6. Also On This Day, five years ago, I wrote about going to Broder. Broder is a Swedish restaurant in Portland, and it was one of my favorite Portland restaurants. Around Labor Day 2010, they started serving dinner, on a sort of experimental basis with paper menus written the day of. It was charming. I've been having a lot of nostalgia for 2010 Portland lately, the year I became close with one of my best friends and the year I met my now-husband, a period in which I had a lot of free time to explore the city, go out with my friends, read, write, try new recipes, and secretly fret about having no purpose in life. Now I have the latter and feel nostalgic for the rest.

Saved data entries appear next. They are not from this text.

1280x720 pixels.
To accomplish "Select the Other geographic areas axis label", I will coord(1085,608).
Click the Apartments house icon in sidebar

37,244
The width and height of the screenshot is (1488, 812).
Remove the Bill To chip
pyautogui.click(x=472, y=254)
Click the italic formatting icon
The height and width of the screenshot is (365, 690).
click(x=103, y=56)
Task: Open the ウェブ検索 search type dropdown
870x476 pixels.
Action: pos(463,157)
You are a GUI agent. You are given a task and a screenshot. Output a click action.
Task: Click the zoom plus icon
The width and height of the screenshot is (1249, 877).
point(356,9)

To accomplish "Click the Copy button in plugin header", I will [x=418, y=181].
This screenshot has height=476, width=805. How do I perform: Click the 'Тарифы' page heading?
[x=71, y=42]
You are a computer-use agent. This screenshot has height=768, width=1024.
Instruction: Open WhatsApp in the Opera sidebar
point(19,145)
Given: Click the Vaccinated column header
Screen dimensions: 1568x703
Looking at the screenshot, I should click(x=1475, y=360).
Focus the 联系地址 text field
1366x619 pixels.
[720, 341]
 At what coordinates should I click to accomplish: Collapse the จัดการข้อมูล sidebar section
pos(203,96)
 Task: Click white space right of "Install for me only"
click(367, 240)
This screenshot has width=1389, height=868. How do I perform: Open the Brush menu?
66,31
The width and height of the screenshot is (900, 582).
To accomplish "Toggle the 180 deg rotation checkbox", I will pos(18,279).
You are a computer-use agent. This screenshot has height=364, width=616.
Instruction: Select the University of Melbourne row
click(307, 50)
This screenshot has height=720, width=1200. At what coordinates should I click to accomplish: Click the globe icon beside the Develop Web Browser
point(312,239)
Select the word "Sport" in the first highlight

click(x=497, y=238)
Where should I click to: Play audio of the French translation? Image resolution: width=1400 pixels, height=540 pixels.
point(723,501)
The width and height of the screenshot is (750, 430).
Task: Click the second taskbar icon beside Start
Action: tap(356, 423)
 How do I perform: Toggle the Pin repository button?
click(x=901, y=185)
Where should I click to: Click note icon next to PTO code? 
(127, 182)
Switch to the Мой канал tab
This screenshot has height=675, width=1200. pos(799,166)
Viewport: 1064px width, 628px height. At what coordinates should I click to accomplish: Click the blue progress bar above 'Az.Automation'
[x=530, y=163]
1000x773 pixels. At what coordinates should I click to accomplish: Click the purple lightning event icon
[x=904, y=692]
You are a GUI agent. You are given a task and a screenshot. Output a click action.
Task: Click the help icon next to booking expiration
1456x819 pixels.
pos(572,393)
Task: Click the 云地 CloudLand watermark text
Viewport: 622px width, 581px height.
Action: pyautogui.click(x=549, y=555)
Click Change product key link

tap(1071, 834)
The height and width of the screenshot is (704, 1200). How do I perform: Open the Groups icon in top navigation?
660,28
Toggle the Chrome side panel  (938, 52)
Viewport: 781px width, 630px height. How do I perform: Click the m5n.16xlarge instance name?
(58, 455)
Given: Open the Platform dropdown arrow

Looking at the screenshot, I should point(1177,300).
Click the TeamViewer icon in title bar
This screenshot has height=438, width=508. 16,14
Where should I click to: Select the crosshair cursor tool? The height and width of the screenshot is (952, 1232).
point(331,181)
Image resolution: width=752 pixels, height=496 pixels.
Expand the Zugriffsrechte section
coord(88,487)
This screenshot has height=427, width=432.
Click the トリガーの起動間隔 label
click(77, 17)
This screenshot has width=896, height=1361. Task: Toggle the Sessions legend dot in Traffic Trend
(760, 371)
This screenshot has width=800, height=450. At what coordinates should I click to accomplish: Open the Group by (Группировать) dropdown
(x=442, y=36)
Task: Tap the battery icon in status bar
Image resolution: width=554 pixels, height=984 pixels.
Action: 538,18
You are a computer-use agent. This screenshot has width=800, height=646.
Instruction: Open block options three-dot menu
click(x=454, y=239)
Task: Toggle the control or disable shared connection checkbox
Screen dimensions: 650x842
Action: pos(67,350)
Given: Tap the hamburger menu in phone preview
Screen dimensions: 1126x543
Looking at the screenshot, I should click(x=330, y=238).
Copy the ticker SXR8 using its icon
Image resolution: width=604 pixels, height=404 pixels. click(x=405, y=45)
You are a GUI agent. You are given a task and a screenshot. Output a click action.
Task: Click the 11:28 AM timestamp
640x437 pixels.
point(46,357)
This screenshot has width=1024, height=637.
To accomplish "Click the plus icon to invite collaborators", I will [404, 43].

7. I also keep thinking about September of eight years ago, when my purpose seemed to be continuing my study of botany, getting a PhD, and becoming a researcher and professor. I've been doing a lot of useless "what if?" thinking. There's really nothing useful to say about this. Just that I've been daydreaming about places and people from the past. I wish I could have a dream picnic where my friends from all of the places I've lived were in attendance, as well as my friend in Germany and her family, and everyone could make friends and play board games and ladder golf and it would be a potluck, it would be sunny and not humid, there would be no mosquitoes, we'd have a fire pit when it got dark out, and I wouldn't feel sleepy at 10:30 and be able to stay up waaaaaay past my bedtime.
8. I'll save most of this for the law blog--I don't write much about school or work because I want to keep my work reputation separate from anything silly I write here (like that time I thought a stranger going through the recycling was my now-husband and called him "Handsome Man"), and because there's a danger, when I get talking about such things, that I will drift...nay, plunge rapidly, into a loud, all-caps, table-overturning rant about something controversial. That's not what people come here for. People who come here at all come here for the bad stick figure drawings (those need to come back) of my dumb adventures (why isn't there a stick figure account of the time I thought the trash-sorting guy was my boyfriend?), accounts of my dumb adventures (see: man looking for returnables not my husband), pictures of cats and flowers and vacations, and rambles about cooking, crafts, and gardening. We don't need to talk about legal personhood or sad current events here.
What I wanted to announce (blog-official!) was that I currently feel very committed--botany-nostalgia notwithstanding--to a career in civil rights and constitutional law. I've spent my summer and part of this school year doing just that, and I don't want to give it up for something easier or more practical. I really love it. It makes me so happy, as happy as I was leading garden tours, doing herbarium research, or conducting research to track people down at my first law office job. A year ago, this was what I wanted to do, but wasn't sure if it was a realistic dream. But the only way to make it a realistic dream is to invest in it, so I'm fully invested (but not letting go of other issues that I think connect to people's rights and things that are important to me, such as consumer protection and land use. In my dreams I will do what I am doing now plus things like fair housing and environmental justice work.)
9. On a lighter note--banh mi! I learned how to make it, and all components of it from scratch, and Handsome Man and I have been eating banh mi almost every day. This deserves its own post.
10. Along with the partially-drafted salad roll tutorial post and a partially-drafted post about buying new herbs for the garden at the Asian market between my house and my office.